Tulisan ini saya buat setelah kemarin, Sabtu 170711, saya mengotrol kesehatan mata saya. Sudah satu tahun lebih saya tidak memeriksakan diri ke dokter mata. Seperti yang teman-teman ketahui (bagi yang mengenal saya), penampilan saya sehari-hari mengenakan kaca mata. Nah, jika kalian bertemu orang yang mengenakan kaca mata terkadang secara otomatis menanyakan “minus berapa kamu?”. Pertanyaan seperti itu bermacam-macam jawabannya. Apabila si penderita (baca: pengguna kaca mata) memiliki minus dengan nominal yang besar mereka akan segan menjawab, namun tidak banyak dari mereka tetap memberikan jawabannya (lain halnya dengan seorang yang menngunakan kaca mata untuk gaya saja padahal matanya sehat ya, hehehehe).
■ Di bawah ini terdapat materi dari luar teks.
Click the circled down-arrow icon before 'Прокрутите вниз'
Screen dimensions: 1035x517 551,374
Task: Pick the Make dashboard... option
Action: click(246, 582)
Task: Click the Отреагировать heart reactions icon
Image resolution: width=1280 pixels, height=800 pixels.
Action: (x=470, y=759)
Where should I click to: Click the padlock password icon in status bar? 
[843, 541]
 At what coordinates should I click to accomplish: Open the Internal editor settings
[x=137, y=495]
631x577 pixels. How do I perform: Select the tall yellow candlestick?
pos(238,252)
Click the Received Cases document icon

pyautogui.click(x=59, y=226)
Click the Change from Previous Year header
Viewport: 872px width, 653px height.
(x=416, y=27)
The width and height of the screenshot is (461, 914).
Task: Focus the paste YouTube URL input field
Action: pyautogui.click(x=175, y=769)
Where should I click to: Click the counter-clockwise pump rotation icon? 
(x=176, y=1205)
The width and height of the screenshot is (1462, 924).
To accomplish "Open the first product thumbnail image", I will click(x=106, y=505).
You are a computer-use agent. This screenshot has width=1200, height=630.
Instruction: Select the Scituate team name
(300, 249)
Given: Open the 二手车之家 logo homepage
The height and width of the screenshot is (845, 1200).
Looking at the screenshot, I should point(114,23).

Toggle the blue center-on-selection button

Seperti yang kita ketahui, rabun dekat (bahasa lainnya miopi) bisa menyerang siapa saja bahkan tidak mengenal usia (kecuali usia tua, biasanya bukan rabun jauh melainkan rabun dekat, hipermetropi). Prihatinnya banyak sekarang anak-anak usia 6 tahun-an sudah menggunakan kaca mata. Sebenarnya penyebab dari miopi ini adalah Kebiasaan yang buruk. Jika boleh sedikit bercerita, kemarin adik saya ikut memeriksakan kesehatan matanya. Beberapa bulan yang lalu matanya masih sehat-sehat saja. Sejak pemeriksaan kemarin matanya sudah memiliki ukuran (masih dengan minus yang kecil yakni 0,5). Menurut dokter spesialis mata, penyebab seorang penderita miopi adalah kebiasaan yang buruk, seperti menonton televisi dengan jarak yang dekat dan waktunya lama. “Sebenarnya dekatnya tidak menjadi masalah, tapi cukup satu jam saja menontonnya, kalau kamu menonton dekat satu jam maka kamu harus mengganti penglihatan dengan jarak pandang yang jauh satu jam juga”, kata Dokter Helario, Sp. M. Pada intinya kita harus menyeimbangkan lamanya jarak pandang mata kita terhadap suatu obyek. Terlebih pada saat menonton televisi, menatap layar komputer, ataupun membaca yang mana jarak pandang mata ke arah objek akan statis.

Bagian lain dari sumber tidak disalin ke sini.